------ Available data ------

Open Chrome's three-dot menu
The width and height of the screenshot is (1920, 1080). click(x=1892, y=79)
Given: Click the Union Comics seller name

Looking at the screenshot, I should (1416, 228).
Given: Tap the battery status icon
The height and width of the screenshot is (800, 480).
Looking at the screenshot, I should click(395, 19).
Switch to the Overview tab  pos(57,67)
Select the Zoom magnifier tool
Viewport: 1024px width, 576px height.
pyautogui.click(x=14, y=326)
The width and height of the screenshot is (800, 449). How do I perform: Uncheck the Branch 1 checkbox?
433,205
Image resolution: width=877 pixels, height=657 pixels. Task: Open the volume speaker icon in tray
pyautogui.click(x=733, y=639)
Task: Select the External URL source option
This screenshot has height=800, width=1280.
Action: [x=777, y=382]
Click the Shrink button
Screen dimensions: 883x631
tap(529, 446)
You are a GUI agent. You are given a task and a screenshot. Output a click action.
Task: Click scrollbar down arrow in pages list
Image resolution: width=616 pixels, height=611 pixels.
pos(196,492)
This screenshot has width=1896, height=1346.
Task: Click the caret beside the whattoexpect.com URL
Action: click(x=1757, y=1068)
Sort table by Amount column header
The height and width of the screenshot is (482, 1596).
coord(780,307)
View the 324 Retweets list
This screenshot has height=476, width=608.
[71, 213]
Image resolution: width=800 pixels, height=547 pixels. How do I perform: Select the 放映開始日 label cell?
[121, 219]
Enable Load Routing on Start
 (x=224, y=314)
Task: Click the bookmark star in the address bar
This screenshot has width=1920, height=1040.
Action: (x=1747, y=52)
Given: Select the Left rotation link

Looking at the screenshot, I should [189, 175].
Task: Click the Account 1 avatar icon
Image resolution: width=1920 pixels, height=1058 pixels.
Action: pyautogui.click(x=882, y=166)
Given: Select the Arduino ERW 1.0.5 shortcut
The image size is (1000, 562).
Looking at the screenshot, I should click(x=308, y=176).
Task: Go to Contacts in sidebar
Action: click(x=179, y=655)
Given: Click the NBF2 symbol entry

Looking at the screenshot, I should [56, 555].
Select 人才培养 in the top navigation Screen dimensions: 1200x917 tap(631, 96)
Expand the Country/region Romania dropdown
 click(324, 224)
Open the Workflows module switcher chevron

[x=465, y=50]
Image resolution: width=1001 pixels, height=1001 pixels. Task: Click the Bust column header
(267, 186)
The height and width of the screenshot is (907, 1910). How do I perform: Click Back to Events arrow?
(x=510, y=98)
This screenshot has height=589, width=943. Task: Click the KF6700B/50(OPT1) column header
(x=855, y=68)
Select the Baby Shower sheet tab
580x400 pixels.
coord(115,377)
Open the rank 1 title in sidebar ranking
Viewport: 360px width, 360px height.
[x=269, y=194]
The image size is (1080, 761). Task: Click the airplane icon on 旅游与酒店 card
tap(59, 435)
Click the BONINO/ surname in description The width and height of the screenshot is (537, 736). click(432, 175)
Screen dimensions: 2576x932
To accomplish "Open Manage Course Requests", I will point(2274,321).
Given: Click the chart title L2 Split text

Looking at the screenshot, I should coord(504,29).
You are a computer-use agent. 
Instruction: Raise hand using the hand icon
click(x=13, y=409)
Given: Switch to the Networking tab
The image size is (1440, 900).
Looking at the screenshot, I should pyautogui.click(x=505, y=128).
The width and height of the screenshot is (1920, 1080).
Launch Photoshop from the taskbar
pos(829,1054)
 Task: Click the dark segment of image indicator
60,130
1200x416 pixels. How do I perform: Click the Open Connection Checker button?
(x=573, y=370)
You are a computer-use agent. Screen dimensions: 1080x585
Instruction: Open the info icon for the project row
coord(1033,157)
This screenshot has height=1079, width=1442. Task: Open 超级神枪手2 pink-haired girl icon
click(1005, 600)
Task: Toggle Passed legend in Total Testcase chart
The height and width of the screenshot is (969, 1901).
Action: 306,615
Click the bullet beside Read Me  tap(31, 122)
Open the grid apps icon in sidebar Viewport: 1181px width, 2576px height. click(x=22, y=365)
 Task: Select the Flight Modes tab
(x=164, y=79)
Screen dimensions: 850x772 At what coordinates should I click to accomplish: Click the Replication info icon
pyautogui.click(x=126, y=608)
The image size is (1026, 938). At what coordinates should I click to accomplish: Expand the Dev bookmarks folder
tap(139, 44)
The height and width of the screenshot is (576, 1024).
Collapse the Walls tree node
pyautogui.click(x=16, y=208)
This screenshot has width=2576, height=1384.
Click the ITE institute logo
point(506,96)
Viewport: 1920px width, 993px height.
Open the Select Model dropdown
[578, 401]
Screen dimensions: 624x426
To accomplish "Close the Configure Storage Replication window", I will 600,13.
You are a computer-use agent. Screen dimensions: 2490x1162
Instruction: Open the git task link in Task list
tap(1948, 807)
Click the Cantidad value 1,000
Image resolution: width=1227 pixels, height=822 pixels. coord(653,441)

------

Directions for this task: How many lines above contain the string "resolution", with case counting? Reply with the number alone.

The solution: 6